Fear of the Psychic Phase Over, Now Fear the Movement Phase

Putting Heavy on all our weapons isn’t the same as having a 3+ BS. It’s just not. You’re forced to stand still to get that +1 to hit with Heavy and, when I think of Warhammer 40,000, I think of moving plastic models around the table while two people throw fistfuls of dice at each other. That all starts with moving models around the table. If your cunning strategy is “oh ho, you fell into my trap – you positioned all your models so that I can stand perfectly still and shoot you” then congrats on training Martin the chessbot to play Warhammer. But for the rest of us, it’s rough.

Additionally, Heavy is a hit roll modifier, not a ballistic skill modifier. Meaning it doesn’t stack with the Disintegrator or Stratoraptors native hit bonuses, as the modifier gets capped at a cumulative +1. Even if the faction ability modified BS, it would still be bad. At best we’d be back to a 3+ BS – right back to where we left 9th edition. We don’t need any more BS, the index is full to the brim with it.

Ironstriders Feel Bad

Adeptus Mechanicus - Ironstrider Ballistarii
Ironstrider Ballistarii. Credit: Pendulin

As I mentioned in The Goonhammer Review: The 10th Edition Adeptus Mechanicus Index, the Ironstrider costs $60 USD for a single 4+ hit roll each battle round. This just feels terrible. And I’m not talking about the abilities of the attack, the damage consistency, its position on the tier list, or anything like that. I’m talking about the feeling you get when you spend a week building a relatively large, expensive, fiddly model. Painting it up and being proud to show it off to your friend on the battlefield. You unpack it, set it up, take your first turn, grab one single die for its attack and have a 50% chance of it doing literally nothing.

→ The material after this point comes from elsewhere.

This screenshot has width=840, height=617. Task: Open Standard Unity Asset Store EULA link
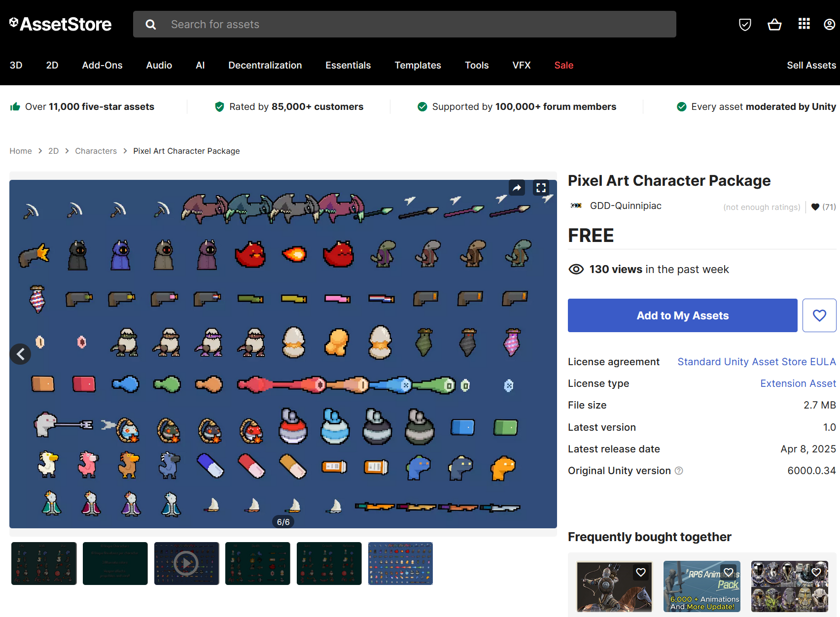pos(756,362)
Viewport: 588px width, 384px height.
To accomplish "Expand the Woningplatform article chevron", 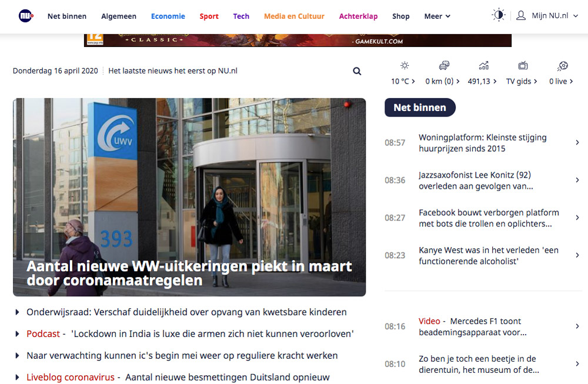I will point(577,142).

Now I get the math. You can get +1 to hit with Heavy by standing still in Protector Imperative. You can get reroll hit rolls of 1 from Belisarius Cawl. You can reroll all wounds from Twin-Linked and you’ve got Sustained Hits 1 with the chance to double your hits. I get it. There’s a surprising amount of consistency with this one attack roll, especially when you have these buffs. But that doesn’t change the fact that without those buffs, or if (heaven forbid) you have to move the model and lose your +1 to hit bonus, then its shooting phase is basically a single coin flip. It just feels bad.

Sulphurhounds Weren’t a Problem

Serberys Raider
Serberys Raider – close enough to a Sulphurhound. Credit: Pendulin

Flamers are great. Autohitting guns are fantastic for overwatch, letting you screen out deep strike under the threat of burninating the countryside. But Sulphurhounds flamers had their range reduced from 12″ to 9″, meaning they can’t be used against deep strike. Why?

And Sulphurhounds weren’t tearing up the battlefield, dominating the meta. But let’s pretend they were. If the goal is to make them less lethal, then why drop the AP on all their attacks and lower the range of their flamers, and then give them an ability that averages 5 mortal wounds per charge? You know what is the standard way of dealing damage in Warhammer 40,000? Attacking. With weapons. Could we move some of their damage output onto those oft forgotten things called “their guns” and get our range and AP back?

Why Do Sterylizors Need To Roll For Their Movement Debuff?

Tyranid Barbgaunts
Tyranid Barbgaunts. Credit: Pendulin

Why? Tyranid Barbgaunts get an identical movement debuff on every unit they hit. Every unit, which means that if you split fire with them, then it can shut down movement for an entire army. But we have to pick one model, and then make a dice roll to see if it even happens. Why?

Okay, we’ve gotten to know each other, right? Keep this between the two of us – I’m going to level with you. I actually think it’s actually fine for a dice roll to be required for the Sterylizor’s movement debuff. Unconditional, guaranteed debuffs aren’t good for the game in my opinion. The consistency and lack of counterplay make it feel bad to play against. I’m actually mad at the Barbgaunts here. Each Barbgaunt has D6 attacks hitting on 4+ with a 24″ range, and you can take 10 in a unit. If you want something to have the movement debuff, it will have the movement debuff, and there’s nothing that can be done to stop it short of hiding models behind terrain. The problem here is Barbgaunts, not Sterylizors. I just wanted to rant about them for a moment.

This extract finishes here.